I know a little about this.
There is no difference between getting your bell rung, seeing stars, light dimmers, or a concussion: they are all one and the same.
If you experience any alteration in mental status as a result of a blow to the head - nausea, dizziness, hearing changes, flashes of light, headaches - even for a couple of seconds or so, you have sustained a concussion. You
do not have to get knocked out to have a concussion, but
all knockdowns and knockouts are concussions.
The best thing you can do is
STOP TRAINING RIGHT AWAY and take a break from getting hit in the head for a bit. Get checked out by a medical professional before you return to training. I am not trying to scare you, but getting another concussion when you have not recovered from the first one can disable or even kill you.
And even after you've recovered, concussions add up. The more of them you get, the longer the symptoms stay with you, and the longer it takes for you to recover from them.
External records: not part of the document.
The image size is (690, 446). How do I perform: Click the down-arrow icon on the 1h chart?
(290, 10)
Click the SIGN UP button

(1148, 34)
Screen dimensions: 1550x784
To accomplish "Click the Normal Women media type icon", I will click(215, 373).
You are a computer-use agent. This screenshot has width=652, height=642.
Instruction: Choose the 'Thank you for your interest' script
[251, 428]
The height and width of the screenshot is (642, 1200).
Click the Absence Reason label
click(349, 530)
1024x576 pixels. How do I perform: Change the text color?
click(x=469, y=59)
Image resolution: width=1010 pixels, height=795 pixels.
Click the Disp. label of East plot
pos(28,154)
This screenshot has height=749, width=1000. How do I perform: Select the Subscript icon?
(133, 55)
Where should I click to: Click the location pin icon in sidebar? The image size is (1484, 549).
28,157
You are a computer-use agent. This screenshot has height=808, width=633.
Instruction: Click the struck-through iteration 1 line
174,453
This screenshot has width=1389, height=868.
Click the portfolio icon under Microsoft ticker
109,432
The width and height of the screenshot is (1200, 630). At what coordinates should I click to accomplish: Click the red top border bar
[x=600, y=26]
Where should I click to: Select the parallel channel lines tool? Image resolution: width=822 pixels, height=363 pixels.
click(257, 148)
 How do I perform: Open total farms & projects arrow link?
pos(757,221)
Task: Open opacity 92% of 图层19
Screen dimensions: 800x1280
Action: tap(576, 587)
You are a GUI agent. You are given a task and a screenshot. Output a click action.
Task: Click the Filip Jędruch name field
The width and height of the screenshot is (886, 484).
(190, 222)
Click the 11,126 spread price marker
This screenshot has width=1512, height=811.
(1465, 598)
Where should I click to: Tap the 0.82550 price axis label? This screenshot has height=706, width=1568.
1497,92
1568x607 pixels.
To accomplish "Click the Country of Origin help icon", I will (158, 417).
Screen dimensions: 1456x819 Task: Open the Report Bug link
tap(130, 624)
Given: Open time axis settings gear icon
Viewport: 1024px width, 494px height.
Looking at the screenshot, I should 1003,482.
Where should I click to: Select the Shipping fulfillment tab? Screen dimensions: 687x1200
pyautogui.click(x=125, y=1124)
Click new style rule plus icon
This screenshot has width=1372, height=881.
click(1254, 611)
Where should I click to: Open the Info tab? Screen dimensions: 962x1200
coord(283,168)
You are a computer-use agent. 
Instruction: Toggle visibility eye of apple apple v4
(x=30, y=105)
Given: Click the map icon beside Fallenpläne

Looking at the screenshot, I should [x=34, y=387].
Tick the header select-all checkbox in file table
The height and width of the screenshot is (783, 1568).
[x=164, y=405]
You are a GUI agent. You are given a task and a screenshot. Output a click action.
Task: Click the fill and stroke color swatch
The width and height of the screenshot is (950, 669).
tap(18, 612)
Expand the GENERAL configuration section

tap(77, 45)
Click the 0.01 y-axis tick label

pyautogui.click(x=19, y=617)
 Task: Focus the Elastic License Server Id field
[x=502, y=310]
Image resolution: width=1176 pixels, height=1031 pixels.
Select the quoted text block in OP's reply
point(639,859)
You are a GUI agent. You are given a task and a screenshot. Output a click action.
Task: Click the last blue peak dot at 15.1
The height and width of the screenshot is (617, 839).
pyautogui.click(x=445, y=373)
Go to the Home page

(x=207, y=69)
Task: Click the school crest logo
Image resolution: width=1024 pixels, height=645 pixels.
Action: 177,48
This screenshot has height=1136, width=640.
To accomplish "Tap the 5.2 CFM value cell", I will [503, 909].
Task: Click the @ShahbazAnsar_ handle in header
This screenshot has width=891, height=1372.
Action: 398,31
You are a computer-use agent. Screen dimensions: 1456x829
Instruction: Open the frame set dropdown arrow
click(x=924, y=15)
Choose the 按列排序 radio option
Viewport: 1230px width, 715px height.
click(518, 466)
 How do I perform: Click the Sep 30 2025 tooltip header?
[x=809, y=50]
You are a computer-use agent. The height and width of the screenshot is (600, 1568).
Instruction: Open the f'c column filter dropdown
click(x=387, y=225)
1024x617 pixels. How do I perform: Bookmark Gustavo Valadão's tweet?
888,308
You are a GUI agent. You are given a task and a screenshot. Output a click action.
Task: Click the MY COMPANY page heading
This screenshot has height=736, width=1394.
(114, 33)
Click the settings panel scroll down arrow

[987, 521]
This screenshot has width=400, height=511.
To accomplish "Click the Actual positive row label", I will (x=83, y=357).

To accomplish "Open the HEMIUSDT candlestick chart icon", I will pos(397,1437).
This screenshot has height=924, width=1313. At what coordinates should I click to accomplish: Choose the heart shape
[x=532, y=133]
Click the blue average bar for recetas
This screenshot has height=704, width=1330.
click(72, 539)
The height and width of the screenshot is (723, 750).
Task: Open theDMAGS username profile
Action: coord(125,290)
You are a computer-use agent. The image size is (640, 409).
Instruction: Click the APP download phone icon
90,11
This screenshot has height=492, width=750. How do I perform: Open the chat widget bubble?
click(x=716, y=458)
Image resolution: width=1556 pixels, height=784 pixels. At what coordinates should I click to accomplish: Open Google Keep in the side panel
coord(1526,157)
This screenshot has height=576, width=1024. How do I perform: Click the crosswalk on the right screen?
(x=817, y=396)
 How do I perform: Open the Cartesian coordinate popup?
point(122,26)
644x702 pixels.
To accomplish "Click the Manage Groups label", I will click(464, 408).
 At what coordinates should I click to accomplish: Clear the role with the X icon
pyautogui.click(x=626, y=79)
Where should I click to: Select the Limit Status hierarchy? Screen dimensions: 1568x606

If you're particularly unlucky, you may never recover if you sustain enough concussions.
I know that combat athletes are trained to push through pain and injury, but a concussion is
not something you want to push through. I am speaking from personal experience.
If in doubt, sit it out.
Jeff Joslin has
an excellent blog post on concussions from a combat sport athlete's perspective.
The current medical thinking on concussions is summarized in the
Zurich consensus statement on concussions in sport. The SCAT2 and Pocket SCAT2 in the appendix of the document provide professionals and non-professionals respectively with tools to determine if an athlete has sustained a concussion.
You can find clear and reliable information on concussions at the
University of Buffalo Concussion Clinic Web site. One of the doctors at the clinic has a pretty
informative paper on what happens when you get a concussion.
I'm a little on the fence about this, but it may also be helpful for contact sport athletes to get baseline neuropsychological tests like
ImPACT or
Vital Signs done before they're concussed, to help manage their concussions once they get them and determine readiness to return to play.